Today, HR plays a much more significant role in the running and success of an organisation, from recruitment and retention, to onboarding and much more. With the growth of remote working, the role has become even more complicated. Thi meanshis means that HR professionals need analytics tools more than ever before.
HR data analytics allows a company to analyse the activities, strengths and weaknesses of each member of a workforce, and make the relevant changes and decisions to ensure every colleague operates to their strengths.
Almost every aspect of a workplace or company in the modern world is data-driven. If you want your company to be successful it makes sense to use modern technologies, like AI, to track and analyse certain aspects of the workplace and allow for quick and easy improvements.
Where HR analytics can help
If your company is dealing with poor levels of staff retention, and a high attrition rate, you can utilise data analytics to find out why this is happening, and how to improve this. Examples may include a change in onboarding and training methods, or better employee support schemes.
They can also be integral to top talent acquisition. One study found that 56% of applicants have encountered a technical problem whilst in the application process for a new role. With top talent already a challenge to come by for employers, you really cannot afford to be losing potential talent to preventable technicalities.

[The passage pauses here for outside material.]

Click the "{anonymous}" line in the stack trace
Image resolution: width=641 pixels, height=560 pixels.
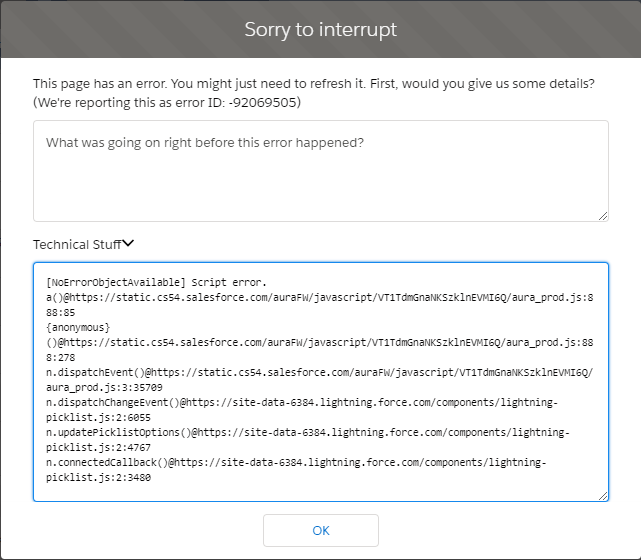[x=78, y=326]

Other benefits of HR analytics include the use of key performance indicators. One study found that only 36% of employees are actively engaged. By applying analytics, and being able to monitor aspects of performance, you are able to pinpoint areas in which certain employees are doing well, and areas where they are struggling. This means they can receive the exact support they need.
How to get started
In order to use HR data analytics successfully, it’s important to follow these four steps:
- Firstly, you need to identify the types of conclusions you’re looking for, the questions and results that are most important to your organisation. Without this, you’ll be looking through raw data mindlessly.
- It’s then important to identify the data, how where you will collect it from, alongside exactly how you will do so, such as through a third party application.
- Following this, the organisation will need a method of data analysis in order to ‘clean’ the data. This means formatting the raw statistics into a language that colleagues will understand. Some organisations may use a data analyst for this. Others may use HR analytics software, a great example of which is Lattice.com.
- Finally, once data has been collated and is intelligible, it can be used for people analytics, to identify strengths and weaknesses of the organisation and/or employees, and gain insight into the best course of action to make improvements to the running of an organisation.
A great example is Learning Record Store. This is a key tool in collecting data and presenting it in an intelligible way, to clearly identify what improvements can be made. For example, it can tell you the percentage of employees that got a question wrong on a training or learning platform, allowing you to focus on educating and informing employees on specific topics, or workplace conduct/biases.
At BestAtDigital, we know the benefits of HR analytics, and we think that a modern approach can be one of the best tools for an organisation’s success.
Although HR data analytics is a relatively new area of practice, it has the potential to transform your HR department from operations management to a department that improves employee retention, aids with talent acquisition, analyses KPI’s and more.